A helicopter evacuated five conservation workers from an erupting volcano in the South Pacific on Friday, leaving behind a man who went missing when it began spewing ash, steam and mud into the sky.
Helicopter pilot John Funnell told TV One there was devastation around the crater lake area of Raoul Island, a nature reserve in New Zealand's remote Kermadec Islands.
The volcano erupted for about 30 minutes starting at 8:21 a.m. (2121 GMT Thursday) following strong earthquakes that began Sunday night, GNS Science, the country's main geological science group, said in a statement.
The eruption in one of the island's three main craters, known as Green Lake, coated the area round the lake in mud and ash up to five meters (16 feet) deep.
The eruption threw out mud, rocks and a plume of steam. No lava or molten rock was reported flowing from the vent.
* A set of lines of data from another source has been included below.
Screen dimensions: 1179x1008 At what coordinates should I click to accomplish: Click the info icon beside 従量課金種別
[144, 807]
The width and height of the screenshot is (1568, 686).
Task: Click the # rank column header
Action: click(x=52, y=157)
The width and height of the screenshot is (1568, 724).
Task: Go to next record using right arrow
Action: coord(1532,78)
A member of the government's Conservation Department staff, aged in his early 30s, was reported missing near the crater lake. The fate of the man, whose identity was not immediately released, was unknown.
The five rescued survivors, three men and two women, were "quite strained" by the ordeal and because they were leaving their colleague behind on the secluded island, located in the South Pacific about 1,000 kilometers (625 miles) northeast of the northern city of Auckland, Funnell, the helicopter pilot, told TV One by satellite phone.
"One staff member is missing after going on a routine mission to check the water temperature of the lake," department regional manager Rolien Elliot said. They check the water temperature to try to predict impending eruptions, reports the AP.